Muscadines

 

Photo: MVL

Google “Muscadine” and it’ll bring up the following “People Also Ask” question: 

Can humans eat muscadine grapes?

This, of course, is hilarious if you already know about these big, beefy, dark purple, seemingly prehistoric grapes. But if you don’t? Perfectly reasonable. While grape-like in appearance, they’re impossibly huge and foreboding.

But fear not. Vitis rotundifolia, or muscadine is, indeed, just a grape. A total unit of a grape, but a grape all the same. Muscadines grow natively from Florida up to the New Jersey Coast and west to eastern Texas and Oklahoma. If you find a bin of these beasts that are green, you’re still in the right neighborhood as they’re a variety of muscadine called “Scuppernongs”. Muscadines have been cultivated since the 16th century, so you’ve gotta ask yourself, “Why aren’t these guys more popular?” Here’s why the muscadine is an acquired taste.

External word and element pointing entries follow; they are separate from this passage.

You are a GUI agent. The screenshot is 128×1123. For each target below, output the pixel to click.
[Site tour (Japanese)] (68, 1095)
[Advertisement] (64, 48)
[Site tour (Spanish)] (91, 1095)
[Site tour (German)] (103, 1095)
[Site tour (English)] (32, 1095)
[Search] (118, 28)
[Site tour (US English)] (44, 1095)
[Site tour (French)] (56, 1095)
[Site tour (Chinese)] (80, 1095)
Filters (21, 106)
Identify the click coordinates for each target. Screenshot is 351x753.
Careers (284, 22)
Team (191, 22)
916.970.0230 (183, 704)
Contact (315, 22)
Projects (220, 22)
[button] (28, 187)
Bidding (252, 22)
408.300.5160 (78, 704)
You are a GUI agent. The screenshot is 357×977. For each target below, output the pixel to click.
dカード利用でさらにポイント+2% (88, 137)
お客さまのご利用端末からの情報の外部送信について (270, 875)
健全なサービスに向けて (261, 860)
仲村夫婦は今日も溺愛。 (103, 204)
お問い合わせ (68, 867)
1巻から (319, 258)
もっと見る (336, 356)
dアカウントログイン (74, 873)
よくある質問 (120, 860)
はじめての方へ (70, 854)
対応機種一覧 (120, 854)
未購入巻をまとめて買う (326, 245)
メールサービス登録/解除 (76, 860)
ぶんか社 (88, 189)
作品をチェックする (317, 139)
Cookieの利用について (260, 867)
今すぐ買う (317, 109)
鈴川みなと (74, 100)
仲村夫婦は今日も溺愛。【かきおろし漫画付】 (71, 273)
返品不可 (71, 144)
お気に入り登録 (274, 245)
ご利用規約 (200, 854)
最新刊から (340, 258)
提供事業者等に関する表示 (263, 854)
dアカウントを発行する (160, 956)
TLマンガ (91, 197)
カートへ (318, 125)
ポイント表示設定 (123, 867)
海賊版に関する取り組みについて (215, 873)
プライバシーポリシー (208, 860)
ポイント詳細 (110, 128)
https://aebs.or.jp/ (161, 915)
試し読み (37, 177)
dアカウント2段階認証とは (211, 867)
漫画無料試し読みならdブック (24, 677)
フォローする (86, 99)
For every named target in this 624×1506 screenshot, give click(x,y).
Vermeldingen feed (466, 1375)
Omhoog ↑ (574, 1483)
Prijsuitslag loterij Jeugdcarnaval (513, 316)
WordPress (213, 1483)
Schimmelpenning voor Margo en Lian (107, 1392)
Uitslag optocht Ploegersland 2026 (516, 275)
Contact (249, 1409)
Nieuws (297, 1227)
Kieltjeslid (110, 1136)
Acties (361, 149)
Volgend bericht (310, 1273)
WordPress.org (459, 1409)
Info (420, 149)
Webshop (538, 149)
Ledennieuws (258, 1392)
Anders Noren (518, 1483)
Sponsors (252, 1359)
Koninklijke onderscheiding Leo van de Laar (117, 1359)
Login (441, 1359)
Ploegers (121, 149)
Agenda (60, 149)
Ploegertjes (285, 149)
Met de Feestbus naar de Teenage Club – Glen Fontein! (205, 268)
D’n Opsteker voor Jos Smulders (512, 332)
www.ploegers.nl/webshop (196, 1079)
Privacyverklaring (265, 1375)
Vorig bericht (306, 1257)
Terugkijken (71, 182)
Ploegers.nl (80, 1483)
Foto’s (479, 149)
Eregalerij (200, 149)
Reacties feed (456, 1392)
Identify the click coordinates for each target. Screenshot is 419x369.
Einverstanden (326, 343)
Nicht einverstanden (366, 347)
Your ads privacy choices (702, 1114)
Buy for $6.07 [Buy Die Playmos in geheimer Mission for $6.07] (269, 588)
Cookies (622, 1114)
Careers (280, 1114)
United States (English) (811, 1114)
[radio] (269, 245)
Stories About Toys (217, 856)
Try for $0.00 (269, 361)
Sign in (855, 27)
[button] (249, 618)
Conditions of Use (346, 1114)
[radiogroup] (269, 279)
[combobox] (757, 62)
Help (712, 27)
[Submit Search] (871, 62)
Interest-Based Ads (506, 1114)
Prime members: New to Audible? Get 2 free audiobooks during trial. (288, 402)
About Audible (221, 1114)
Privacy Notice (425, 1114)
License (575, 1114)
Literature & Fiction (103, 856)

Skin: Oh, it’s thick. You know the satisfying crunch you get with your typical lunch box grapes? Multiply that by a thousand. Both in thickness and satisfaction. That thick skin isn’t just packaging, it also adds plenty to the palate. It’s got a tarty bite to it, kind of like the skin of a plum, that perfectly offsets the sweetness inside.

Meat: It seems weird to call the inside of a grape “meat” but in this case it’s appropriate. Because there’s just so darn much of it. Juicy, firm, and super sweet. It’s like eating four traditional grapes all at once (it also keeps you from eating more than one muscadine at a time).

Seeds: HA! You KNEW there had to be a big downside. Yeah, it has seeds. But where those tiny grapes you’re used to have tiny seeds that get in your teeth, muscadines have BIG seeds that make it easy to compartmentalize in your mouth and spit the heck out. (We highly recommend spitting them into a metal receptacle to hear the satisfying gongs.)

Availability: At the end of summer is when you’ve got to look for these monsters hiding in your local markets. Farmer’s markets? Totally. Easy. If you have an Aldi, they’re hip to the muscadine action, too. 

One thing’s for sure, once you bite into a muscadine and experience that explosion of tart and sweet, you’ll never go back to those tiny grapes ever again.